Michael Kanellos Staff Writer, CNET News.com
Michael Kanellos is editor at large at CNET News.com, where he covers hardware, research and development, start-ups and the tech industry overseas.
Michael Kanellos
4 min read
SUNNYVALE, Calif.-- Advanced Micro Devices will take the high road and the low road in the chip market.

Executives here at the company's annual analyst meeting on Friday outlined a strategy that will, ideally, allow AMD to take market share in the server, corporate desktop and notebook space as well as penetrate the consumer device market with chips based around the same so-called x86 architecture.

"We're talking x86 chips down to a buck," said AMD CEO Hector Ruiz, who added that the chip markets AMD participates in should grow relatively well.

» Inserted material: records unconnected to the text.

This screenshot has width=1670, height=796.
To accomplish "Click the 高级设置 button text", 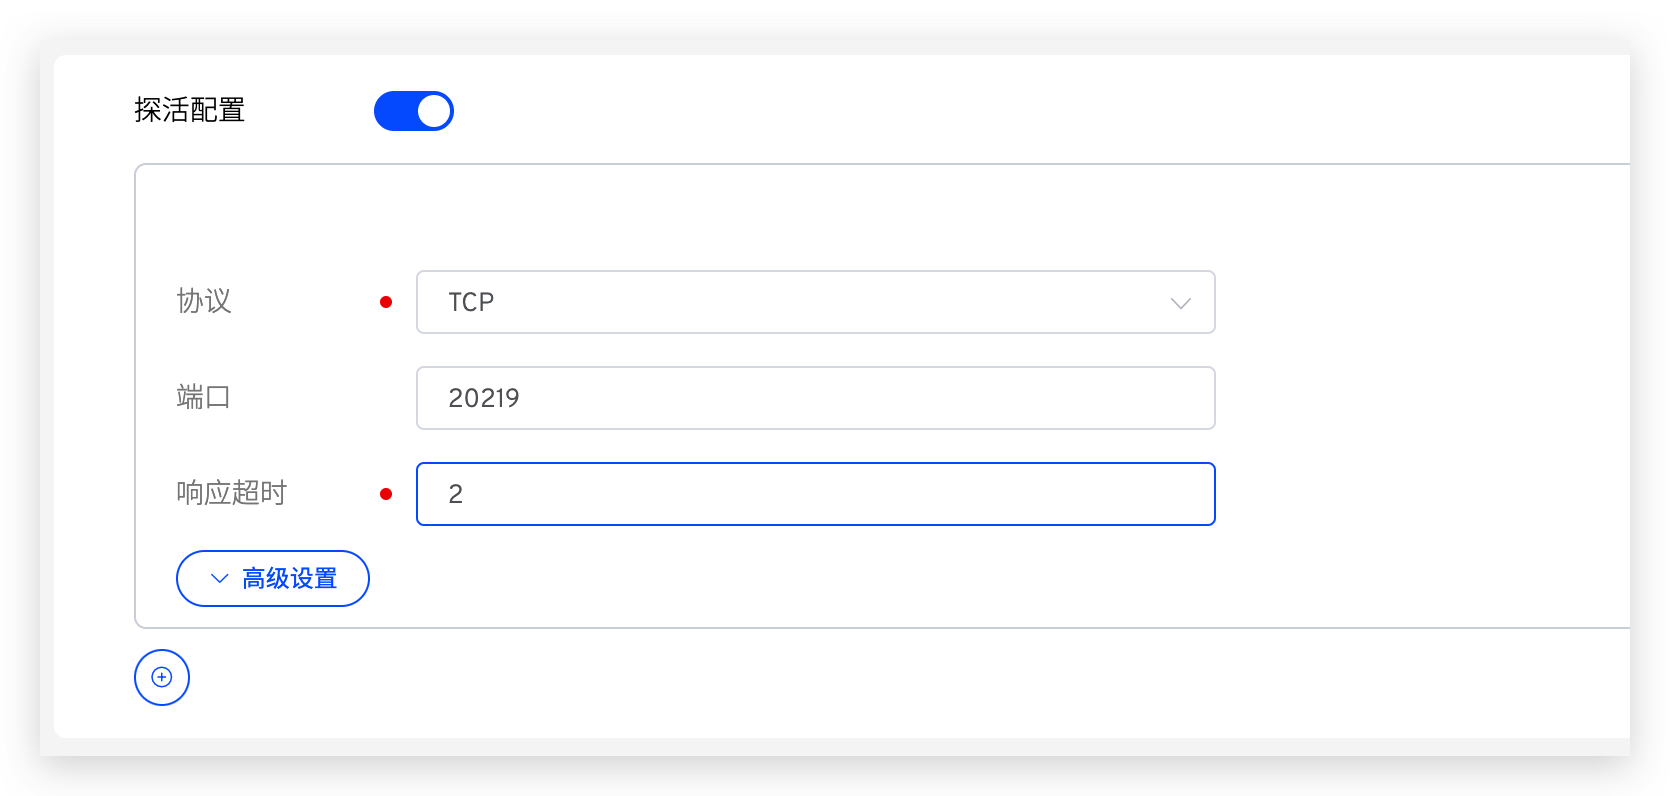I will point(290,578).
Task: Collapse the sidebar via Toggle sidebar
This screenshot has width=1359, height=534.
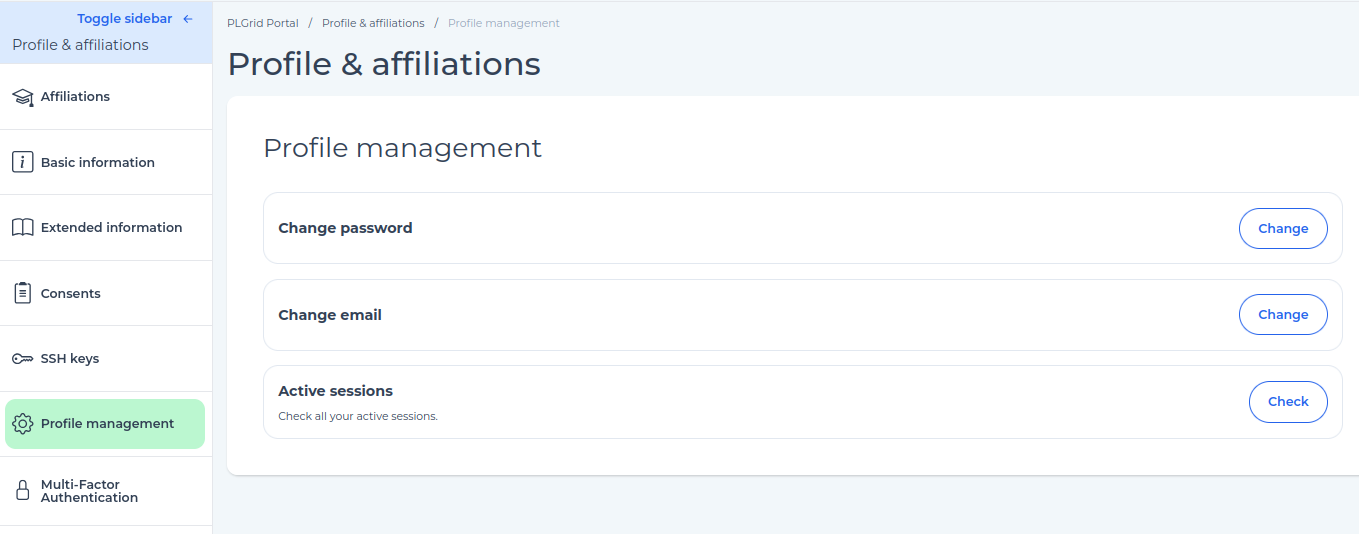Action: pyautogui.click(x=135, y=19)
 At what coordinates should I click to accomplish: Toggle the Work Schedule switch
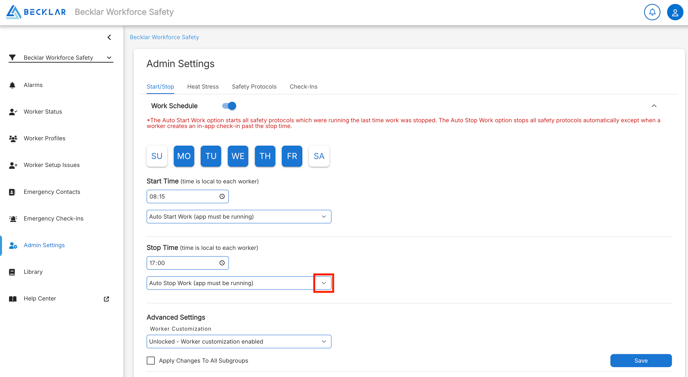point(229,106)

On the high end, AMD will release chips with two processing cores in 2005, and then follow in 2006 with chips based around a new chip core code-named Pacifica.

The company is relatively tight-lipped about Pacifica, but said it will be a dual-core chip that also contains virtualization technology--which allows a computer to run multiple operating systems--and a security technology called Presidio. Pacifica will appear in desktops, notebooks and servers in 2006. AMD said it also will come out with a new ultra low-power chip for notebooks.

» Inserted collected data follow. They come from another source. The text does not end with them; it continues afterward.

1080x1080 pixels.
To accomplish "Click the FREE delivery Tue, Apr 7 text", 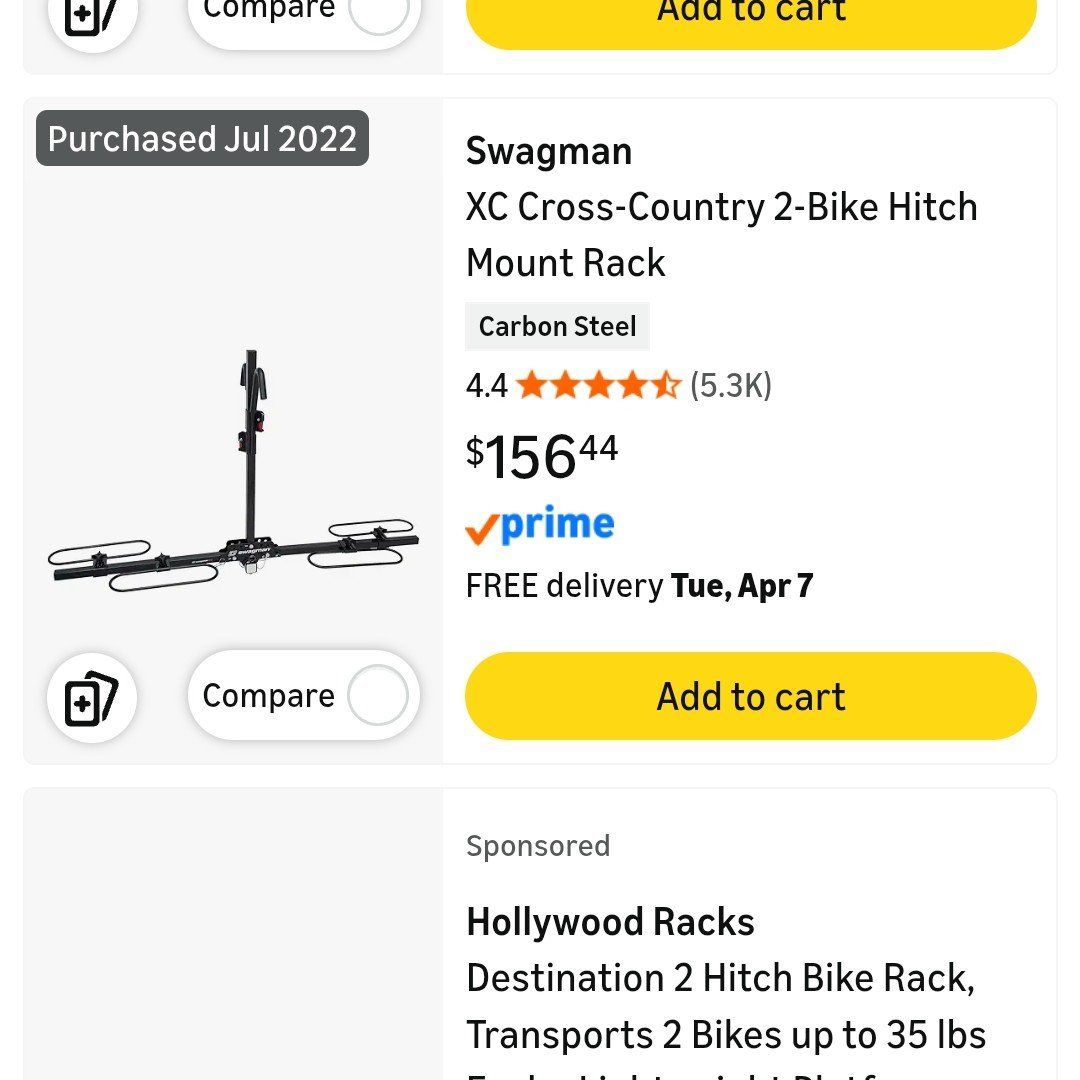I will [639, 585].
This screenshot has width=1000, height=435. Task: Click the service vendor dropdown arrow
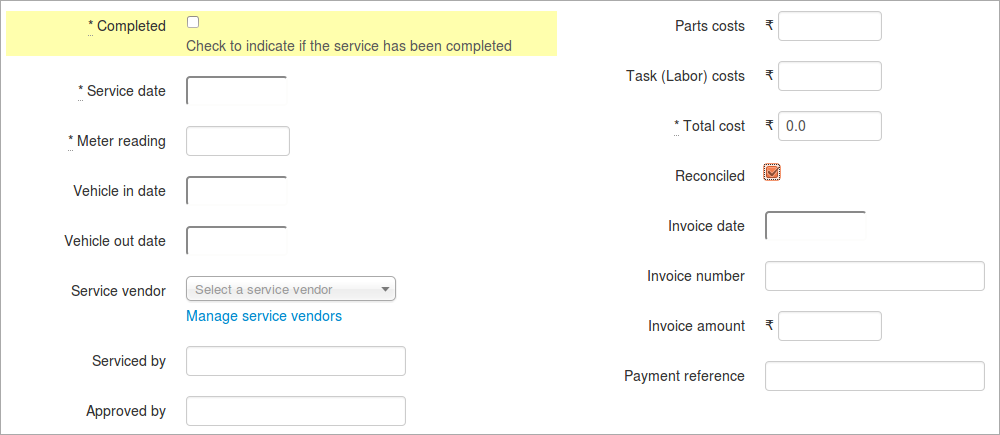(385, 290)
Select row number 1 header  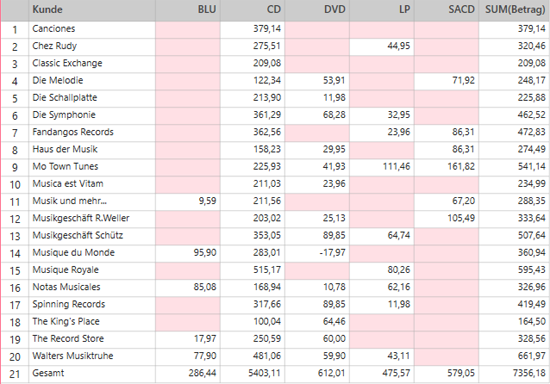(15, 29)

At the other end of the spectrum, the company plans to pursue what it calls the "x86 Everywhere" strategy. It involves creating inexpensive, energy-efficient chips for Internet appliances, digital televisions, handhelds and cell phones.

The first product under the x86 Everywhere strategy is the Personal Internet Communicator (PIC), a $185 PC-like device being sold in India. Carriers in Mexico and the Caribbean will begin selling PICs in the fourth quarter.

"The beauty of x86 Everywhere is that you can leverage developments done anywhere into multiple platforms," said Fred Weber, chief technology officer of AMD.

Intel's plans are remarkably similar. The larger rival has already announced an advanced security technology called LaGrande, virtualization and dual core chips. Recently, Intel executives also said the company is working on x86 chips for consumer devices. Which company comes out with what first, however, is anyone's guess.

Next year as a whole looks promising, Ruiz said. Microprocessor unit shipments are expected to rise about 10 percent, and AMD should be able to grow faster than the market, he said.

"IT upgrades in the next two years are inevitable," Ruiz said.

Cell phone shipments are expected to rise to 700 million units in 2005, giving the company's flash memory business a boost.

AMD experienced something of a banner year in 2004, as the company saw both rising selling prices and several consecutive profitable quarters. In several previous years, it reported multimillion-dollar losses. It also began to penetrate the server market place, persuading several corporate customers such as Microsoft, DreamWorks and VeriSign to adopt Opteron-based servers in business operations.

One of the goals for 2005 is to get its chips into the corporate desktop space. Ruiz in part attributes the exclusion to the Intel Inside campaign, which provides computer makers

with marketing dollars.

"We're very strong in small business, but in the big commercial accounts, we're not in them at all frankly," he said. Computer makers "have a cocaine addiction to a lot of marketing dollars.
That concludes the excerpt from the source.